Die neu gegründete nationale Regulierungsbehörde sei als Top-Vollstrecker und Koordinator der makroökonomischen Politik des Staatsrats zu sehen und nicht dazu da, den aufgeblähten Finanzsektor zu schützen, hieß es von Experten, die direkt an den Vorarbeiten des Ausschusses beteiligt waren. 

Chens Institut hat dem Staatsrat einen Bericht mit einem realistischen Plan für die speziellen Aufgaben des Komitees sowie dessen Organisationsstruktur vorgelegt. 

Die Koordination der Fiskal- und Geldpolitik des Landes mit ihren wichtigsten mittel- bis langfristigen Entwicklungsplänen für die Industrie werde eine weitere wichtige Funktion des Komitees sein, sagte Chen. 

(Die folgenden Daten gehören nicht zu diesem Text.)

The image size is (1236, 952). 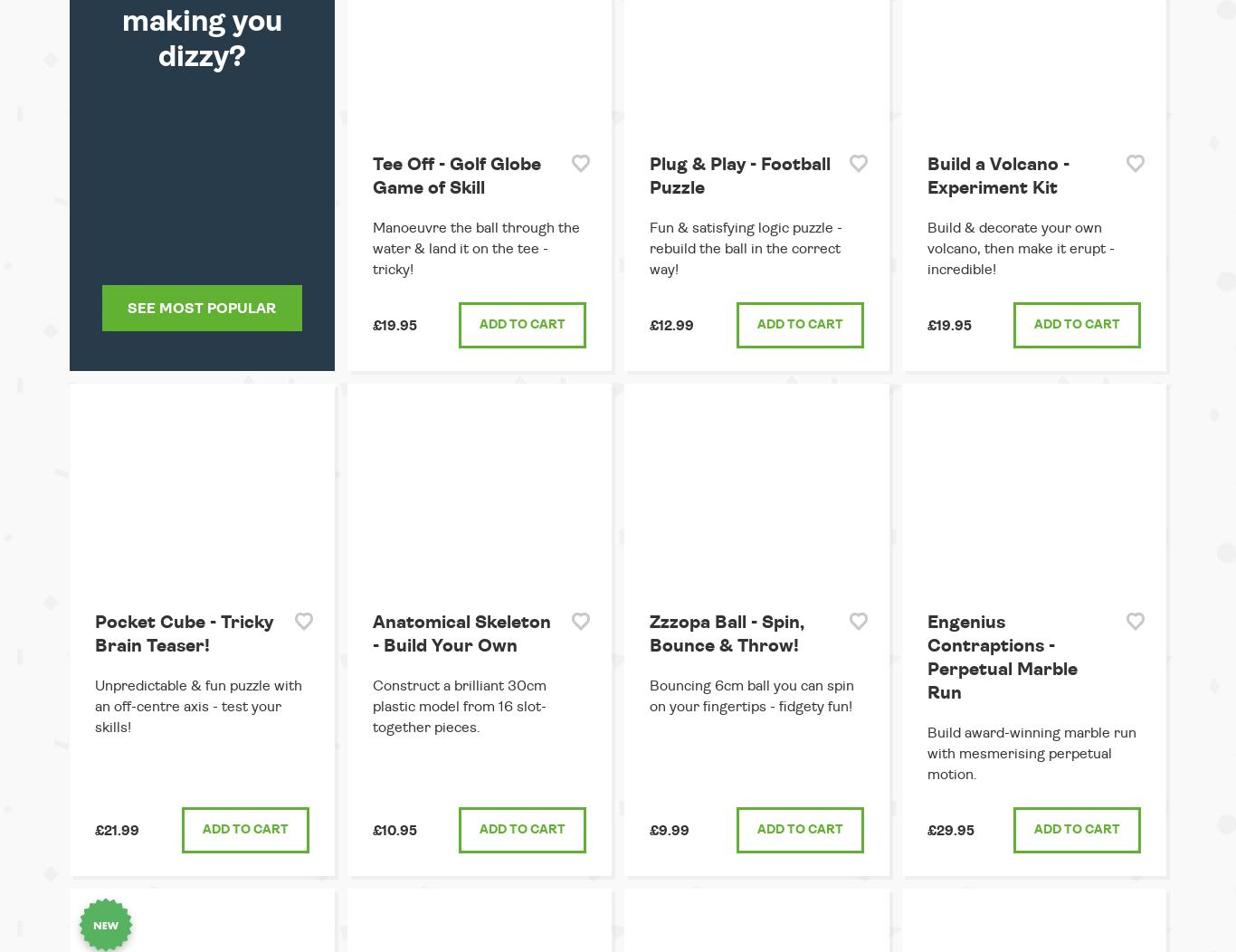 What do you see at coordinates (726, 633) in the screenshot?
I see `'Zzzopa Ball - Spin, Bounce & Throw!'` at bounding box center [726, 633].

An detaillierten Bestimmungen wird derzeit noch gearbeitet 

Wang Gang, stellvertretender Leiter der Abteilung Bankenforschung, der für die Erstellung des Berichts verantwortlich ist, erklärte der China Daily, dass die Klärung der Verantwortung, der Struktur und der operativen Mechanismen des Komitees die zentralen Probleme seien, über die derzeit noch diskutiert werde. Die Chinesische Volksbank (CVB, die chinesische Zentralbank) werde auch weiterhin eine dominierende Rolle bei der Regulierung des Finanzmarkts spielen und die Koordination der Arbeit mit drei anderen speziellen regulatorischen Gremien für Banken, Wertpapiere und Versicherungen anführen, erklärte Wang. 

Am Freitag hatte die CVB einheitliche Normen zur Regulierung des 15 Billionen Dollar schweren chinesischen Marktes für Vermögensbildungs- und Vermögensverwaltungsfonds veröffentlicht. Ein Schritt, der die Befugnisse der Zentralbank untermauert und die sogenannten Schattenbanken unter Kontrolle bringen soll. 

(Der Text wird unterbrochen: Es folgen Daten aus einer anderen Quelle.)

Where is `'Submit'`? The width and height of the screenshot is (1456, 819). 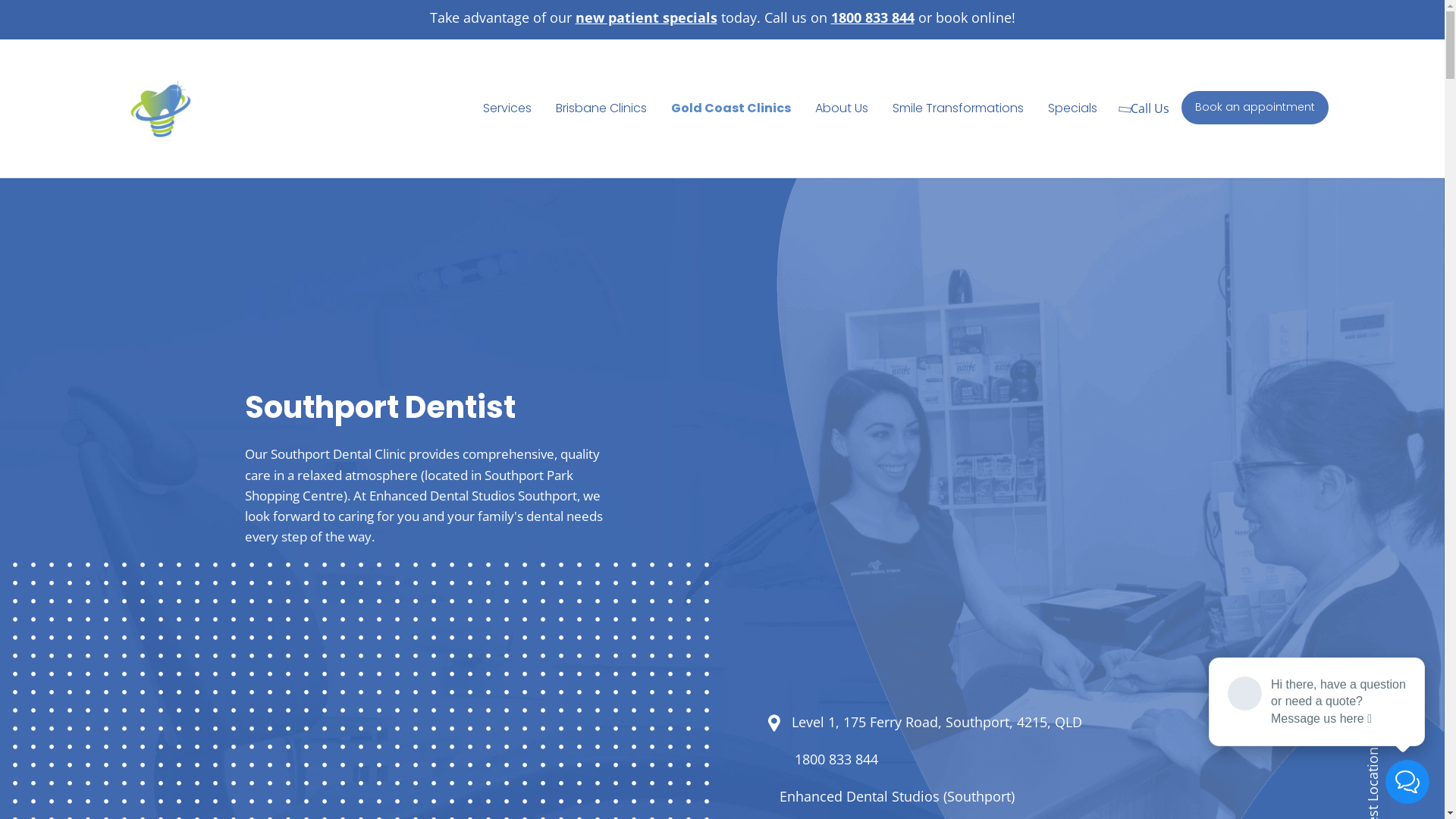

Die neue Verordnung, deren Ziel die Reduzierung riskanter Außerbilanzgeschäfte und stark gehebelter Kredite der Finanzinstitute untereinander ist, fordert die Vermögensbildungs- und Vermögensverwaltungsfonds dazu auf, zehn Prozent der in Rechnung gestellten Managementgebühren in Form einer Rückstellung zur Seite zu legen. 

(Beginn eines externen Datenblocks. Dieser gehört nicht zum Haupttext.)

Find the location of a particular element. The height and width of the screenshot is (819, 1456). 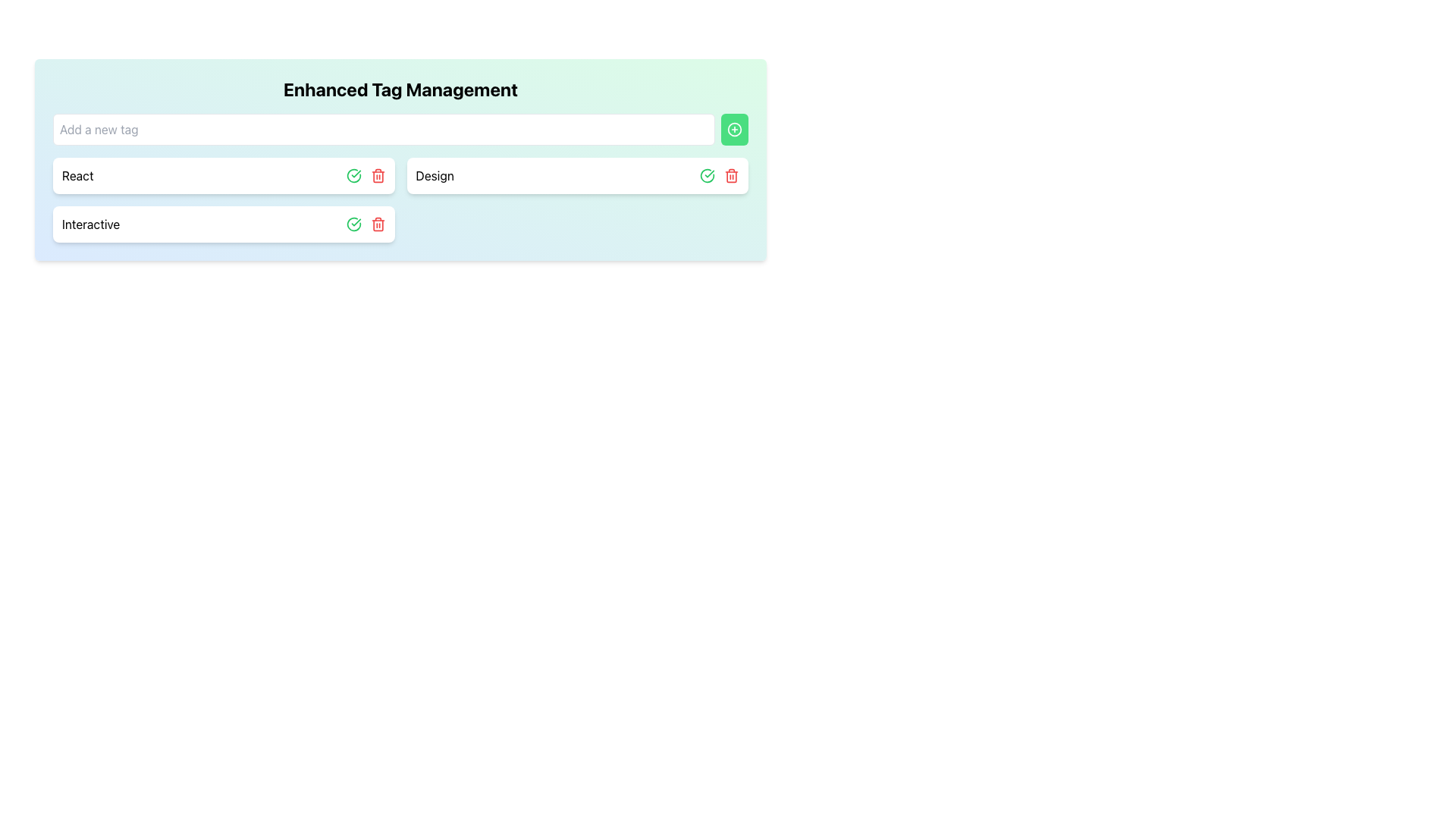

the green circular confirmation icon with a checkmark located adjacent to the 'Design' tag, specifically the first icon in the group to the left of the red trash bin icon is located at coordinates (706, 174).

Eine garantierte Rendite für Investoren durch die Asset Manager ist nicht mehr erlaubt, und Investoren sollten alle Risiken selbst tragen, heißt es in einer Erklärung auf der Webseite der CVB. Privatanleger dürften zudem keine Kredite mehr aufnehmen, um sie in Finanzprodukte mit hohen Renditeversprechen zu investieren, während Investitionen in derartige Produkte für Unternehmen mit einem hohen Verschuldungsgrad gänzlich verboten seien, so die CVB weiter. 

Nach Angaben von Wang und Chen werde ein Rahmenwerk mit den detaillierten Aufgaben und Kompetenzen des Komitees im nächsten Jahr dem Nationalen Volkskongress, der voraussichtlich im März stattfinden wird, vorgelegt. 

Die Frage, ob es regelmäßige Arbeitstreffen und detaillierte Offenlegungsvorschriften geben werde, sei ein Thema für weitere Diskussionen, sagten sie.